Die Schnitthöhe des Rasens sollte jedenfalls nicht zu kurz sein, rät Horst Schulz aus Anhausen. Denn: „Wir haben keine so heftigen Winter mehr.“Immer wieder sei das Wetter vor allem nass, aber nicht kalt genug für Frost. Deshalb weiche der Boden schnell auf und wer sich dann auch nur auf den Weg durch den Garten zum Kompost mache, hinterlasse Spuren, die im Frühjahr sichtbar sind. „Das sieht dann nicht gut aus“, sagt der Vorstand des Gartenbauvereins.
● Klar, viel Laub kann ebenso wie zu langes Gras im Frühjahr auf dem Rasen erst einmal zu braunen Flecken führen. Doch auch hier sollte man bedenken: Alles im Garten kann und sollte dem natürlichen Kreislauf dienen, an dem Boden, Insekten, Vögel und Pflanzen beteiligt sind; zuweilen noch weitere Gäste, wie Igel. Veronika Schreier nutzt das Laub daher beispielsweise zum Schutz der Beete: „Im Frühjahr habe ich dann wie von selbst einen lockeren Boden.“Waltraud Egger kehrt Laub auch in einer Gartenecke zu einem Haufen zusammen. Darüber freuen sich Insekten und Igel, die den Winter ebenfalls gut überstehen sollen.
● Hier wird es komplex. Manches hängt von der einzelnen Pflanze ab und die Ratschläge gehen auseinander. Doch insgesamt scheint: Mancher Baum- und Strauchschnitt ist längst möglich, oft hat es hingegen bis zum Ende des Winters Zeit. Erste, zeitige Frühlingsblüher werden sogar erst nach der Blüte geschnitten. Waltraud Egger schneidet Sträucher wenig, bindet Schilf und Büsche über den Winter lieber mit Schnüren zusammen. „Wenn dann Reif und Schnee darauf liegen, schaut dies schöner aus als ein kahler Garten.“Außerdem seien Bienen und andere Insekten noch lange unterwegs. „Die freuen sich über alles, was noch steht.“Und Vögel würden den ganzen Winter über alte Samenstände als Futter nutzen. Auch das mache den Blick in den Garten dann schöner.

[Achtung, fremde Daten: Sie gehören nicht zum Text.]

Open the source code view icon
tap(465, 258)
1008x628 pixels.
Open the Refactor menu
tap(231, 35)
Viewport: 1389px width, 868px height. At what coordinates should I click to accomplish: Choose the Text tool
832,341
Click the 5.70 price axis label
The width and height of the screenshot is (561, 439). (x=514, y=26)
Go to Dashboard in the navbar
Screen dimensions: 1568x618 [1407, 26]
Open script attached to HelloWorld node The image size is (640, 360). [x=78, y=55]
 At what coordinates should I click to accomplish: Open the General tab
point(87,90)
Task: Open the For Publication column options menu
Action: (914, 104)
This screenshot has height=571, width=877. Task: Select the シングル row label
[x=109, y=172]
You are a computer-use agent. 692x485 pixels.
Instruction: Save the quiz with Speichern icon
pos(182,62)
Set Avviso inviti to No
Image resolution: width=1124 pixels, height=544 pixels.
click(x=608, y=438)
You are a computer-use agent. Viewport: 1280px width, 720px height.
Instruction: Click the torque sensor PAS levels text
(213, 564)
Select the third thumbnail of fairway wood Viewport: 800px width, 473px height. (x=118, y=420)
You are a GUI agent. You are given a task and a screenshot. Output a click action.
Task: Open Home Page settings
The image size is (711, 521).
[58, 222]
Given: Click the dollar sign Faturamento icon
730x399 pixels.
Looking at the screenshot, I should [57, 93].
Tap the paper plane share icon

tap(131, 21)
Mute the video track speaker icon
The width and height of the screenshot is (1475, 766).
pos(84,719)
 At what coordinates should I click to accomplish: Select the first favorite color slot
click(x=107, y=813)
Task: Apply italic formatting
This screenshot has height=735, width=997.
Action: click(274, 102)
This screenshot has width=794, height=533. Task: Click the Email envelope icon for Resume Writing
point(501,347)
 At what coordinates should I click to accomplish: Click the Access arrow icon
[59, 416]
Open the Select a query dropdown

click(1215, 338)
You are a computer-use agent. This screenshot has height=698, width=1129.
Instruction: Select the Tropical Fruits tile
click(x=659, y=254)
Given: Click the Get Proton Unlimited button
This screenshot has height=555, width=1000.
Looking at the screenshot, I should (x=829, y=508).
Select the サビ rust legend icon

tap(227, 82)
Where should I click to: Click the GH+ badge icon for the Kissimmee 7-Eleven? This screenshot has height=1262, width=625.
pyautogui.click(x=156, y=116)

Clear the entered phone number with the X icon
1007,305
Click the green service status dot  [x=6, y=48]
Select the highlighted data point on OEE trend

● Wer dieses Wochenende im Garten aktiv sein möchte, dem sei ein Blick auf die Gartengeräte empfohlen. Saubere Spaten, Laubrechen, Mäher und Kannen erleichtern den Neuanfang im Frühjahr und man kann sich im Freien aufhalten, bis es am Nachmittag Kaffee auf der Sonnenbank gibt.